Desde la caída de El Asad, miembros de la minoría alauí, a la que pertenece el expresidente, intentan ganarse la vida recolectando esta hoja en las montañas, donde se exponen a la muerte a manos de pistoleros
Jihad está sentado a la entrada de su casa en Darmin, en el este de Siria, a poca distancia de los laureles que se llevaron a sus hijos. El hombre, de 71 años, empieza a hablar antes de que nadie le pregunte y su dolor se desborda. “Salíamos al amanecer y volvíamos al anochecer, cargados con sacos de hojas de laurel”, arranca, con una voz firme que poco a poco empieza a fallar. “No sabíamos quién volvería y quién se quedaría en el bosque”, prosigue, mientras las palabras parecen congelársele en la boca.
En las zonas montañosas de la región costera siria, donde hay importantes comunidades alauíes, las hojas de laurel son hoy algo más que una hierba aromática o la materia prima del famoso jabón de Alepo.
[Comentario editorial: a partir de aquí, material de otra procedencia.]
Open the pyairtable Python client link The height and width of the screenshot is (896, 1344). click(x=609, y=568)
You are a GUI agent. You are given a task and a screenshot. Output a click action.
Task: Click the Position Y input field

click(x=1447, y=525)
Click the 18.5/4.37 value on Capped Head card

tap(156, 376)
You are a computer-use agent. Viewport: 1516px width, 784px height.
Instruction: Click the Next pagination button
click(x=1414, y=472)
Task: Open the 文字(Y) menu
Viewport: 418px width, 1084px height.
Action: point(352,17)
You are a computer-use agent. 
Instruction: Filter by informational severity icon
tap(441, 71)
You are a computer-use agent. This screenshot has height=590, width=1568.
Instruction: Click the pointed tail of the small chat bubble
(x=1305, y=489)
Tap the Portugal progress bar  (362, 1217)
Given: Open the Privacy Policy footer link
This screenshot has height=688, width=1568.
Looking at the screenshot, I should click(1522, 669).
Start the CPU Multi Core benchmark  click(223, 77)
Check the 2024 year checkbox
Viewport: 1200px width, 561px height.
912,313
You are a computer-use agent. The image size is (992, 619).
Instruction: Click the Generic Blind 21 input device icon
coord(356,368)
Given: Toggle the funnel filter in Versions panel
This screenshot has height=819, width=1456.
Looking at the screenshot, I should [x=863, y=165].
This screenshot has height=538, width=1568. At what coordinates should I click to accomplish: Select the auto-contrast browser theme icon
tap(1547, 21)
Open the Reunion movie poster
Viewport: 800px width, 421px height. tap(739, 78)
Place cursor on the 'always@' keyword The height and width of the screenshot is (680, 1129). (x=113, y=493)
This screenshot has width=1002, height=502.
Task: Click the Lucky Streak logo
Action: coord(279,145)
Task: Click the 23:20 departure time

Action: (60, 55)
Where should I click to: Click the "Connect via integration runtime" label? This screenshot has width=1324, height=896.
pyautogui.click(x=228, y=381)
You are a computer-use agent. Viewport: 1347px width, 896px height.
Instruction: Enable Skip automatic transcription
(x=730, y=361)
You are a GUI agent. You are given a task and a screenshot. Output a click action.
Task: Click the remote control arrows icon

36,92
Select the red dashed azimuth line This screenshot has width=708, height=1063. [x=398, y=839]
Desde que cayó el régimen de Bachar El Asad en diciembre, en estos bosques, muchos se ven obligados a elegir entre arriesgarse a perder la vida o ver morir de hambre a los hijos.
Eyad recuerda el momento en el que tuvo que elegir entre la cosecha y la vida. Este hombre de 42 años, nacido en la aldea de Zama, cerca de Jableh, en el este del país, llevaba todo el día llenando un saco con hojas de laurel cuando comenzaron los disparos. “Dudé si tirar o no la bolsa, incluso en medio de las balas. Me aterrorizaba volver por segundo día consecutivo y mirar a mis hijos sabiendo que no había conseguido la manera de comprar comida”, recuerda. Al final, salió corriendo sin la bolsa. Pero volvió a la mañana siguiente a recoger laurel al mismo lugar.